SIMON GANE: I always made them, from childhood on. In my middle teens I wrote various stories entirely derivative of Herge's earliest black and white work. I really took to it from a young age because its crudeness in comparison to his polished color albums made drawing comics of my own seem just that little bit more within my grasp. Anyway, they featured a cabin boy who was essentially Totor in appearance, the precursor to Tintin. I drew them at home and at school, alongside other friends who were drawing comics. We did so in the library, instead of attending lessons. Anyway, my dad had copies of each "adventure" printed at his work, complete with covers. On the back of the second one I was already clearly carried away, because I wrote "Have you got them all? 2 to collect!"

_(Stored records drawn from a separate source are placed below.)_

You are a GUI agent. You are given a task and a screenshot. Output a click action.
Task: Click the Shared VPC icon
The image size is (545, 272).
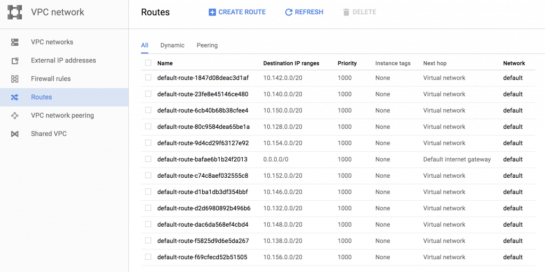pyautogui.click(x=14, y=134)
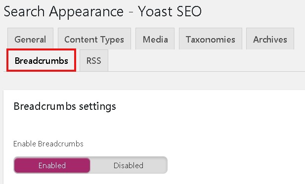Turn off breadcrumbs using the gray Disabled half
Screen dimensions: 305x184
(129, 165)
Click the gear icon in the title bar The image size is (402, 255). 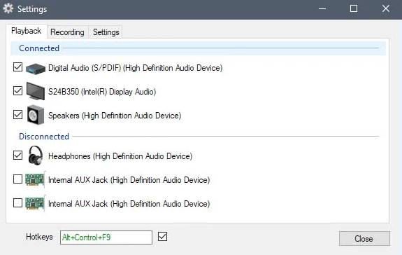(8, 8)
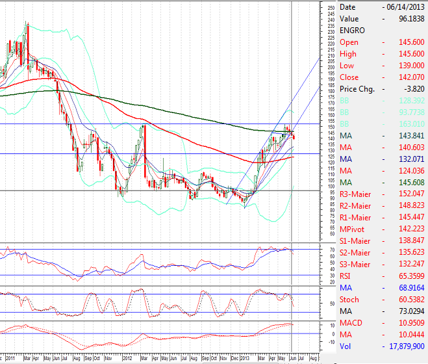
Task: Click the Date value 06/14/2013
Action: pos(407,7)
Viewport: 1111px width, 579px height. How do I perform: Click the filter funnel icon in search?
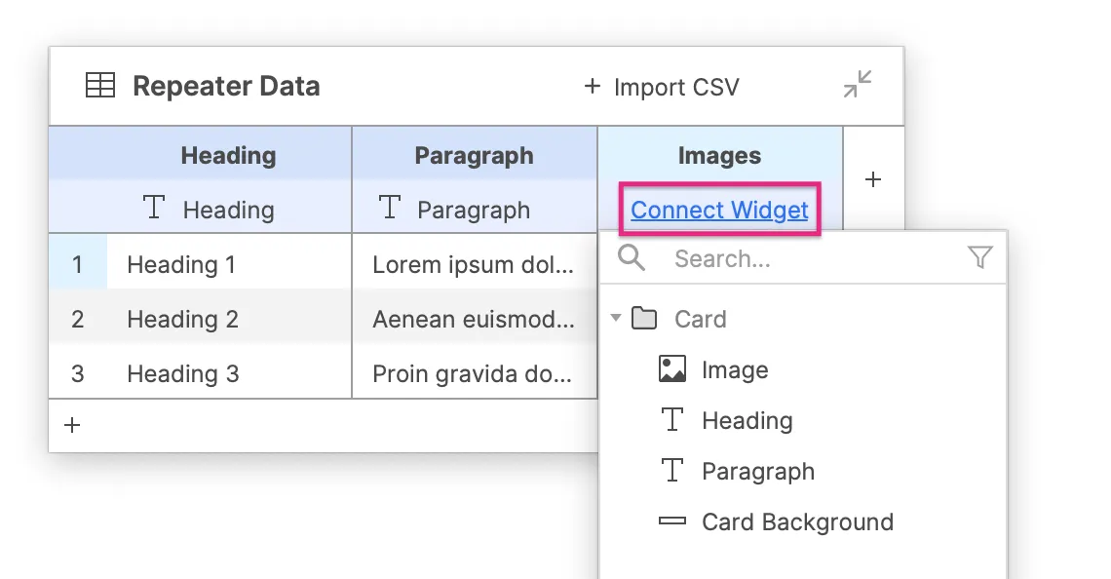pos(979,258)
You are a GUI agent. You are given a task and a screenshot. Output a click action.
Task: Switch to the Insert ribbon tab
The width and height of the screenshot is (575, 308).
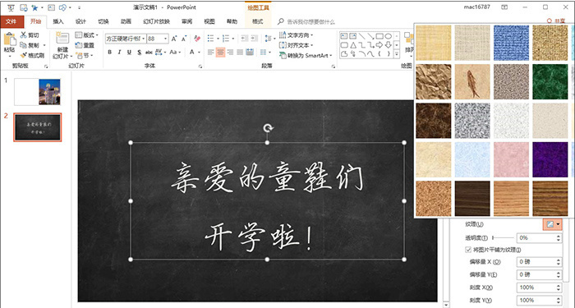click(x=58, y=21)
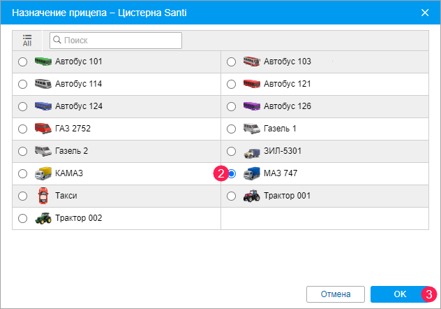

Given their print-runs of two, the step was rather making comics that people actually read and this happened through self-publishing them in a punk fanzine friends and I made back in '92. Then Pete [Pavement] at Slab-O-Concrete offered to publish my comics and through corresponding with other zine-makers I hooked up with Ian Lynam who wrote some for me to illustrate, too. Throughout the '90s I was actually quite "prolific" (hey, those aren't my words, they're the Journal's!), but drew relatively little of merit, sadly. I'm directing that at my own work, not any of my many collaborations. I then had a period of a few years where the day jobs took over and I was getting some freelance illustration work, too, so I had little spare time for comics. I missed them, though. Whilst other parts of my life were more fulfilled without being tied to a comic project, I actually felt a void without one. I got back into them when I was asked to draw a strip for the punk band Subhumans and when Tom [Pomplun] from Graphic Classics contacted me at the same time about doing an adaptation for him. A couple of months later I hooked up with Andi at the local Bristol comic convention and that's when we decided to work on Paris together.

SPURGEON: I hope you don't mind me asking, but how much of your professional life is devoted to comics? Do you have other professional obligations? I'm just trying to get a sense of what you do.

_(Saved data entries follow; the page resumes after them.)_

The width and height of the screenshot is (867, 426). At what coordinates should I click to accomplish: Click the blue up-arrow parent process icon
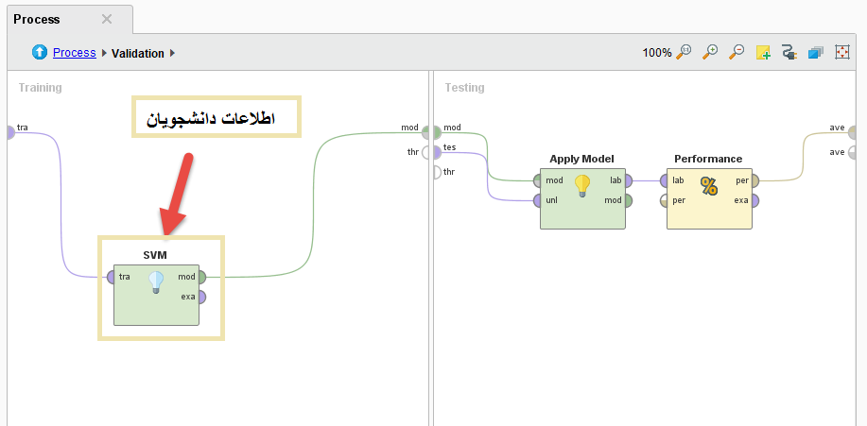40,53
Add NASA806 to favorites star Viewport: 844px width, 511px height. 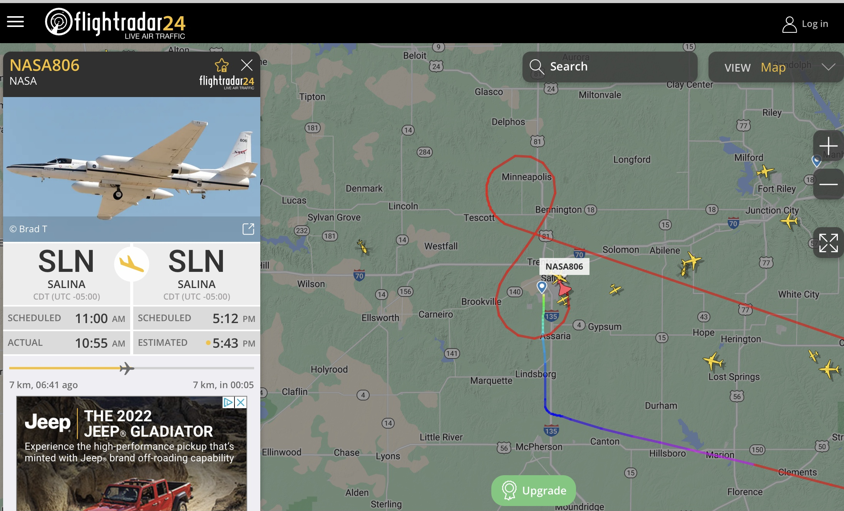pyautogui.click(x=222, y=65)
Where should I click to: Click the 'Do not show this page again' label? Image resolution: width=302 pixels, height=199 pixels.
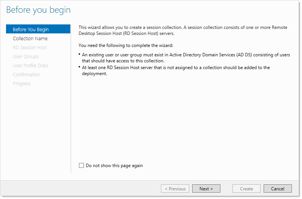pyautogui.click(x=114, y=166)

GANE: I do take on some graphic design and illustration work but thankfully 90 percent of my professional life is currently devoted to comics, although that's only since penciling a Vertigo title. Previous to that I was a freelance illustrator, designer and laborer and it was during that time I drew Paris. It was always the last thing I should have been doing because I had bills to pay, of course, but I loved drawing it too much. I guess comics are a compulsion rather than a career.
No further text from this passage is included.